§ Task statement
Please return every line of the records that contains the word "button".

§ Material for this task

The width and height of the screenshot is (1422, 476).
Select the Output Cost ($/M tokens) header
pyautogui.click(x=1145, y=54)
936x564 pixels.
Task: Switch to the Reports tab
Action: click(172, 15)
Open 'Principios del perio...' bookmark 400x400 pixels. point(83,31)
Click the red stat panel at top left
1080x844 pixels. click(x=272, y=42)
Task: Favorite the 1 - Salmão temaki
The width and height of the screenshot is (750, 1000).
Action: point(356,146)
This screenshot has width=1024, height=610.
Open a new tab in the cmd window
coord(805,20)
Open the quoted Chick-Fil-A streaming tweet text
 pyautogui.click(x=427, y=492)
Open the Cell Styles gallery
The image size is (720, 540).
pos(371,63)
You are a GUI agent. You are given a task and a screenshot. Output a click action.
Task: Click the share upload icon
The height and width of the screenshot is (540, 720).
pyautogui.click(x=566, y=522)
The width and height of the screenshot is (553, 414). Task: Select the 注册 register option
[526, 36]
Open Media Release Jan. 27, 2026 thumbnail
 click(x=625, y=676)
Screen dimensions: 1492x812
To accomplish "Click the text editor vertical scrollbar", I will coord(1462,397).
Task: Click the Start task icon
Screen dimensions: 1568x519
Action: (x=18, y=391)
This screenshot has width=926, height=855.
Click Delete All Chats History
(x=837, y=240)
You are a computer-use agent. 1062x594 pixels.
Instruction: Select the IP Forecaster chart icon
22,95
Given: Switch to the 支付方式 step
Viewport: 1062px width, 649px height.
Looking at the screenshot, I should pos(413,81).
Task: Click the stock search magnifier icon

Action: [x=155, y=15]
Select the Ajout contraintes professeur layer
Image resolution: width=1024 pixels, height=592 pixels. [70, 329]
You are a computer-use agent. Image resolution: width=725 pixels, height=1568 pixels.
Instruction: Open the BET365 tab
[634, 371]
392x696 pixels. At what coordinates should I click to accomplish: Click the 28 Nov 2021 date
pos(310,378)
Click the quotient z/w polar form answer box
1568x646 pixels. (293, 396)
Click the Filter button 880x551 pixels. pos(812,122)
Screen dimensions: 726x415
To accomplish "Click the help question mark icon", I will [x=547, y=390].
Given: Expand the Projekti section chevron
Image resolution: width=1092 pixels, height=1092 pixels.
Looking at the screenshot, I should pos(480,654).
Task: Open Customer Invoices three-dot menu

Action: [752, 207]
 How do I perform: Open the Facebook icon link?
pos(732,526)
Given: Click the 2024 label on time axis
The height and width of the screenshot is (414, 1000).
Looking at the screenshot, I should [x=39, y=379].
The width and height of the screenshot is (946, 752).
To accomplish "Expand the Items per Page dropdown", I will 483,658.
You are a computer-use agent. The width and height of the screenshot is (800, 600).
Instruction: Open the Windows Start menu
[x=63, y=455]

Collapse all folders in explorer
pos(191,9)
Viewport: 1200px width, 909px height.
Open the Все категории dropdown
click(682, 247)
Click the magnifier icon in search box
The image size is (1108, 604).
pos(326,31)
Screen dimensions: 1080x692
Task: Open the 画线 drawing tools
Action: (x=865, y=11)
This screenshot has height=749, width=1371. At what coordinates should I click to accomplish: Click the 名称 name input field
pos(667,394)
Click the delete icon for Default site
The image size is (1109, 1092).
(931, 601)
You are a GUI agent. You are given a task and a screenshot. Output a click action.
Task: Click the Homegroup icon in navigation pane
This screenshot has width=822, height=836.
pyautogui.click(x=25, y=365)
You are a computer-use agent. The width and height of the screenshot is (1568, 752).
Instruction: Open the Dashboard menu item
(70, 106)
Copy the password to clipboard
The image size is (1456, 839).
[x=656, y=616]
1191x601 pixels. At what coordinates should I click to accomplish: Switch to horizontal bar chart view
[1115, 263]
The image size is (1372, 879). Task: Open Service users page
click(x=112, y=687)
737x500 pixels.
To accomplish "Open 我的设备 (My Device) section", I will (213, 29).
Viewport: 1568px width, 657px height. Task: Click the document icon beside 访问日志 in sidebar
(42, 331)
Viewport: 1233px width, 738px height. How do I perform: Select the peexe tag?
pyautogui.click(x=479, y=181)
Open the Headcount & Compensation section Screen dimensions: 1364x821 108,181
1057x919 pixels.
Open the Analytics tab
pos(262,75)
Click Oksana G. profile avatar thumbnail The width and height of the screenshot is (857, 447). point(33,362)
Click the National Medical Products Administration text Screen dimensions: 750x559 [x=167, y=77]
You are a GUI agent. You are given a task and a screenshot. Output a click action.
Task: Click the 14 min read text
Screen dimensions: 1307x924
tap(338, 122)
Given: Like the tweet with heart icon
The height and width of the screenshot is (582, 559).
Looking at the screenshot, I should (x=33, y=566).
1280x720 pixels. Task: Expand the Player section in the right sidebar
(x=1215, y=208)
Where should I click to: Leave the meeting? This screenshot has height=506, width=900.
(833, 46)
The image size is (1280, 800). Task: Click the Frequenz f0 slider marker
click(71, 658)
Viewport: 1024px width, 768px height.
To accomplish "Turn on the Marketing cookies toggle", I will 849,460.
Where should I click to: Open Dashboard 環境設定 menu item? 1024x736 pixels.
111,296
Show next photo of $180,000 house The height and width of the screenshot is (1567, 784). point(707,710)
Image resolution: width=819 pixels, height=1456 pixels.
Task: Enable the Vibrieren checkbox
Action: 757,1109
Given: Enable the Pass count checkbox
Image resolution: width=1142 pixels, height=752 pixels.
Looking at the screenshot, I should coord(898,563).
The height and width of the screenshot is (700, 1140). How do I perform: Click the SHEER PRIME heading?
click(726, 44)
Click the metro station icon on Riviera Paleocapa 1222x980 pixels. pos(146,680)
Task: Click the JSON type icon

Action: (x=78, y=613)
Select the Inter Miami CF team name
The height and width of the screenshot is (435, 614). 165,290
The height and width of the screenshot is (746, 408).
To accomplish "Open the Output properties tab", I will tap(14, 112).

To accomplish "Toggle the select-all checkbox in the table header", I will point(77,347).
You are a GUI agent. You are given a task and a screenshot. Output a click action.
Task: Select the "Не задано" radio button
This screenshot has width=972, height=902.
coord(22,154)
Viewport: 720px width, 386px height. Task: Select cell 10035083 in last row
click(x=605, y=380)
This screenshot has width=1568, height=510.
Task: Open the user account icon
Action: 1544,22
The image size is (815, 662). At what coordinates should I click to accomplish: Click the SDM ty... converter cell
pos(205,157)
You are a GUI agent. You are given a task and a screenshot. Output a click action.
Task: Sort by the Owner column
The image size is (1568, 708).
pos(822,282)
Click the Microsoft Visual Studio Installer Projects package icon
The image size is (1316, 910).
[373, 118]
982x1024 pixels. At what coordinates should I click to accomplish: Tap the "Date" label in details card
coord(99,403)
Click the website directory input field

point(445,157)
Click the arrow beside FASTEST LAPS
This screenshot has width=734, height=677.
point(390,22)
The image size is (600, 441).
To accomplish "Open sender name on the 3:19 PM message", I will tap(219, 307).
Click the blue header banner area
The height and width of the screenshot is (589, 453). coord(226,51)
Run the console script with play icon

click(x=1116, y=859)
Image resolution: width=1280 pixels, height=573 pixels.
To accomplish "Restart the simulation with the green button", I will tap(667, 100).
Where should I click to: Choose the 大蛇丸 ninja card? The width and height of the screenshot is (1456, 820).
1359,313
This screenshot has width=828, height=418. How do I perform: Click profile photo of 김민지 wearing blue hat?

§ Exercise output
Click the Filter button 880x551 pixels. pos(812,122)
Task: Select the "Не задано" radio button
To accomplish "Restart the simulation with the green button", I will tap(667, 100).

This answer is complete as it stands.